When a classmate is being made fun of and bullied, instead of joining in the ridicule, you stand up and defend that person. When an inappropriate joke is made or email sent at work and everyone laughs it up, you don’t laugh along with them. (Don’t be a haughty Pharisee about it, but when others inevitably ask you why you don’t laugh with everyone else, tell them it is glamorizing sin and don’t believe sin is humorous.) When your friends (and even fellow Christians) use OMG or take the Lord’s name in vain, lovingly exhort them to honor and extol the name of God, not to use the Lord’s name in a cavalier or frivolous way. So many other examples could be given for how we stand out in a crowd when we live a life filled with salt and light.
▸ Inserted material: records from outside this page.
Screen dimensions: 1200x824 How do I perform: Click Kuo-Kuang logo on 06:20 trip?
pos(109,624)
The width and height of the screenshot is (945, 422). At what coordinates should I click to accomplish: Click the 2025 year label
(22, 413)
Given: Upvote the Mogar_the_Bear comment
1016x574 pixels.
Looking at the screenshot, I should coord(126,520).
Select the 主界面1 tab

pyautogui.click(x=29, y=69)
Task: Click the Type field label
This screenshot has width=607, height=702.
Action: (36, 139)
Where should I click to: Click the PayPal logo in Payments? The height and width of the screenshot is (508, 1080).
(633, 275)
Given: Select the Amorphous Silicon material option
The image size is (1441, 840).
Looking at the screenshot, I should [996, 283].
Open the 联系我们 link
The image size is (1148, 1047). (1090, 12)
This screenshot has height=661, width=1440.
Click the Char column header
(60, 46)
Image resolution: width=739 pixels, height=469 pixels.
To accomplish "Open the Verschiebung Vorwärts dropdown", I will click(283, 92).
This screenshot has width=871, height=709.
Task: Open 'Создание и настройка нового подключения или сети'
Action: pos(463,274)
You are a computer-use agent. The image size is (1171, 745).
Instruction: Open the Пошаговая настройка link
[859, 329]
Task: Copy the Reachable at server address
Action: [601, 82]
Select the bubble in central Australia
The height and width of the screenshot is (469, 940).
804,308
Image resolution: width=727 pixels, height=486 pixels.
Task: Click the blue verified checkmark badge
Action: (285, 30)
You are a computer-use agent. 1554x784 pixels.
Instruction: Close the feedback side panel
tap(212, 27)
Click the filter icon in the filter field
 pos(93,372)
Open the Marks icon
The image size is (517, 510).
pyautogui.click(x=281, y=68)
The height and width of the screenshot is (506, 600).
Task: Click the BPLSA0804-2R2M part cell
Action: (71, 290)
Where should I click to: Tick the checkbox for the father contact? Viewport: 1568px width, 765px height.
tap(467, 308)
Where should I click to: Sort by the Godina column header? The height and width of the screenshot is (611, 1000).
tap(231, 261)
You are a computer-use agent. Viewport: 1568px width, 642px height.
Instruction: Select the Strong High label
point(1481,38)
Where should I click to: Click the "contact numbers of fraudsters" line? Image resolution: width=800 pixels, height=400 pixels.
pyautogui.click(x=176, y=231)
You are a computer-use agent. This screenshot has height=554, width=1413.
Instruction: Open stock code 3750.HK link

These actions are all radically counter-cultural. People will take notice of these actions that are so contrary to the world. When we live contrary to the world in this way, people will take notice. Those who live in darkness hate the light and will try to shut you up and get you to quit shining your light (John 3:19-21). Don’t be discouraged because on the other end of the spectrum, those children of God who love light as well will be attracted to your light, like a moth to a flame. Those disciples of Christ that also love light will be drawn to your light and want to inquire about your faith. That is how our churches grow, by the church shining out a counter-cultural life in this world and people being attracted to that light and inquiring about your church to come and see.
We, as the church, need to view this time as an opportunity. We have an opportunity to make a huge, dramatic impact in the culture around us. The more decay we see around us, the more immediate, direct impact some preserving salt can provide. The darker the world becomes the more impact one small light can have. We are in the prime position for our little churches to shine forth the light of the gospel to an ever-darkening world. For so long in America, the church didn’t stand out as much because our laws and leaders and society were generally moral. A Christian’s light didn’t manifest as much because the general society was pretty well lit. (That is also a great commendation of the church in America during that time. Their light was bright, and their salt was savory. But the church’s light has now dimmed, and the salt is not too savory.) However, now that our culture is darkening, it is regressing back to the mean of this world and wickedness that is the norm in this world. The darker this world becomes, the more impact one small light can shine forth in a much broader way than before. Now is the time for the church – for all the disciples of Jesus Christ – as the light of the world to shine forth in midst of a darkening world. Now is the time for the salt of the earth to be savoury. Church, it is time to wake up to SHAKE and SHINE!